We have similar problems with urban sprawl. We have cities (Barrie, Burlington, Kanata, for example) that are giant suburbs, but you can still take the bus pretty much anywhere you want.

The commercial and industrial centers are no better, put into industrial parks and malls with no pedestrian access. What do you suggest we do? Raze them all and rebuild?
Burn more oil until the acid rain dissolves the buildings and then your problems are neatly solved.

The average one-way commute time for an American is 26 minutes and most of that is by car. The US is a sprawling country, built over large areas, and most of it has been developed with the car in mind. Erasing that social geography will be next to impossible.
I sympathize, but a change is needed, regardless. Dependance on oil does no good to anybody. Changing a country's infrastructure would be incredibly expensive, but not impossible. It's a shame that you didn't start it decades ago, but instead you Yanks will be scrambling to catch up when the wells start to run dry.

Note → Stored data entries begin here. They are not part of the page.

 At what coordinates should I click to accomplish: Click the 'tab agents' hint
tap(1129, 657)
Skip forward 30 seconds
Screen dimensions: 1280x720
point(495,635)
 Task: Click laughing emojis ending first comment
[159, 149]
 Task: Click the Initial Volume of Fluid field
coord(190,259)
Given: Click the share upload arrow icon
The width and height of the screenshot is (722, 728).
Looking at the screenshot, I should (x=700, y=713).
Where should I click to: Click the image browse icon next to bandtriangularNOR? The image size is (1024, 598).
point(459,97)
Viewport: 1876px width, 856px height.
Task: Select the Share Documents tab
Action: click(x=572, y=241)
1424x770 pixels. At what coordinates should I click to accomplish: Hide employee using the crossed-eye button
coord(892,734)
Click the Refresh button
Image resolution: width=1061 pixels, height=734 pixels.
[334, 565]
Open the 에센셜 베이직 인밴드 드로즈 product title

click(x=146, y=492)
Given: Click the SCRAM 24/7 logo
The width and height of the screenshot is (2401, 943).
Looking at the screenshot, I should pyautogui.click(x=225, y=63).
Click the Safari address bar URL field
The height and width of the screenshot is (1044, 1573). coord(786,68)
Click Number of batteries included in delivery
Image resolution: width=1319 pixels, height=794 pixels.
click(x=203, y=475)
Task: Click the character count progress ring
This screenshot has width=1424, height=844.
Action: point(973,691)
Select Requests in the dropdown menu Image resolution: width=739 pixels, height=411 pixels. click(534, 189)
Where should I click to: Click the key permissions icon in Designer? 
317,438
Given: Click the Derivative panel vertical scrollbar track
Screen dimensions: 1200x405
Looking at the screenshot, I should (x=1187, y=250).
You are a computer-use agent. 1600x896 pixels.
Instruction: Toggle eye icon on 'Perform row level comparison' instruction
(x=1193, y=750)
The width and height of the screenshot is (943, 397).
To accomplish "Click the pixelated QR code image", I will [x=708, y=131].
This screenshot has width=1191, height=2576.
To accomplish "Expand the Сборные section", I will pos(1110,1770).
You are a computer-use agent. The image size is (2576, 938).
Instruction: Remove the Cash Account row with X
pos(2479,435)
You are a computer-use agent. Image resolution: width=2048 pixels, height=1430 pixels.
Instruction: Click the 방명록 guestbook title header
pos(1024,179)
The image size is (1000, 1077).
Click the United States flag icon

It is immensely frustrating to be an American listening to people from outside the country pontificating about how Americans should do this or that or the other thing. How hypocritical is that when we constantly hear foreigners complaining about the US doing the same thing?
No hypocrisy here. I've spent plenty of time in the U.S. and I've been near your neck of the woods quite often. I've been to all four corners of the US, and I've seen some great solutions (I love Seattles monorail) and some awful solutions (10-lane highways in L.A.). Have you ever been to a country, like Denmark, Iceland or Canada where there is far less depencence on cars? The problem isn't oil, it's attitude. I am honestly shocked that you take offence to somebody who suggests that America should become less dependent on cars.

[...]
If you have expensive gasoline, don't blame us for your government's taxation policies. Complain to your elected officials (if you have them). Many countries pay up to 300% more in gasoline taxes than the US does. If you don't like it then go bitch to your own people, not us. We don't bitch about you when you have better schools and health care do we? We may envy you, but we don't complain that you have something we don't. That's childish.
Was this directed at me? I am not bitching about the price of gasoline. I'm far more concerned about the general use of fossil fuels, and the apathy towards rebuilding a sustainable transportation infrastructure and the aversion many people have to alternative fuels.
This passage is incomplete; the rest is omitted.